Fluorescence of intramolecular and intermolecular interactions of aminonaphthyl-sulfonate with nucleotides.

Fluorescence studies of the intramolecular and intermolecular interactions between aminonaphthylsulfonate and nucleotides of uracil or adenine are described. The fluorescence originates solely from the naphthyl moiety and is intramolecularly quenched by the base, uracil being more effective than adenine. The enzymatic splitting of the molecule into a nucleoside monophosphate and the pyrophosphate product of the aminonaphthylsulfonate removes the intramolecular quenching and, especially in the case of uracil, a drastic increase of the fluorescence intensity results. The intact molecule exists predominantly in the folded form except in cases where electrostatic repulsion exceeds the stacking attraction.
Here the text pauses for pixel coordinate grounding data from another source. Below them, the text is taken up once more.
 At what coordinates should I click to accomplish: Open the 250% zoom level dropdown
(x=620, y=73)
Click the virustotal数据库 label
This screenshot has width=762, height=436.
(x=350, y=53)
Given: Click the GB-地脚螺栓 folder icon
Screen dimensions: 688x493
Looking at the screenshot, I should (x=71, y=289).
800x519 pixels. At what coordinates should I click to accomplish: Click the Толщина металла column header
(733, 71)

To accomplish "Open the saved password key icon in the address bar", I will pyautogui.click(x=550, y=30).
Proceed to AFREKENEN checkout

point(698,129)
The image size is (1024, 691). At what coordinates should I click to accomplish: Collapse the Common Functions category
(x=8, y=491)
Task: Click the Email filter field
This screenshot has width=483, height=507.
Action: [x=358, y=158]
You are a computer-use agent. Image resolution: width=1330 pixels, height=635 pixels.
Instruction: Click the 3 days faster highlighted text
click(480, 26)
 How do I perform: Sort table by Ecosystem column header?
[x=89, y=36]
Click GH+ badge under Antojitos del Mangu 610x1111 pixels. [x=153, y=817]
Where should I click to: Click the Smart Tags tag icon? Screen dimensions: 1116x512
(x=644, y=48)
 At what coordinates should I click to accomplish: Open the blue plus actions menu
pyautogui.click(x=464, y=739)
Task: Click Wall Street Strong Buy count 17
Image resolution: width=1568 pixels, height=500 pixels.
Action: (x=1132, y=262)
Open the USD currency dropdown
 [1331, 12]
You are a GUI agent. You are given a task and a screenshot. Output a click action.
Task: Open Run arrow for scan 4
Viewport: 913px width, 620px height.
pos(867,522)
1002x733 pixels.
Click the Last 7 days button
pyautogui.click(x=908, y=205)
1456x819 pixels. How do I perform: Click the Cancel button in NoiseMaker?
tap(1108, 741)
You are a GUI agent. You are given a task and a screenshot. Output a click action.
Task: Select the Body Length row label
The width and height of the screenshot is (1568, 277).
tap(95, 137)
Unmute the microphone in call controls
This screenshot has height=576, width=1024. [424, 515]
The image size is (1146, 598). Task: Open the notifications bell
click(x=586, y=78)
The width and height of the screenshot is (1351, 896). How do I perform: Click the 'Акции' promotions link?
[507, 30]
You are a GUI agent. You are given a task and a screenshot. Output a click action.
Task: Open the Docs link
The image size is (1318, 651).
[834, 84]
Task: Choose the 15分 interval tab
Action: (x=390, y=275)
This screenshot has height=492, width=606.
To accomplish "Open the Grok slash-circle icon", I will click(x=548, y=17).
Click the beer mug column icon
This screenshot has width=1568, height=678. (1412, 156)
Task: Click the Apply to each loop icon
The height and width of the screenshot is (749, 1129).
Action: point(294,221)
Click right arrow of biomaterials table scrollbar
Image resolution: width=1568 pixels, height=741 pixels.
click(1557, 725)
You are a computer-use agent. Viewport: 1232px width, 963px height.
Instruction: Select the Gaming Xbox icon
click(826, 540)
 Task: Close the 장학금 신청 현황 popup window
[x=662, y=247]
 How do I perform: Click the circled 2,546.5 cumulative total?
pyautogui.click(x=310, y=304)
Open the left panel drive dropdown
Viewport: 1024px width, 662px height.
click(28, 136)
This is borne out by the pH dependence and the existence of a pronounced solvent-isotope effect of the fluorescence quantum yield for the uracil derivative at basic pH. At pH values above the pK of the enol proton of the uracil base the fluorescent properties of the intact and phosphodiesterase-digested molecules are very similar. The intermolecular interactions between 1-aminonaphthalene-5-sulfonate with AMP and UMP can be explained on the basis of dynamic quenching (collisional quenching) without any significant participation of ground-state complexes (static quenching). The interaction of the pyrophosphate adduct of 1-aminonaphthalene-5-sulfonate with UMP can best be explained by invoking two interacting nucleotide species: the free nucleotide and a sodium-nucleotide complex.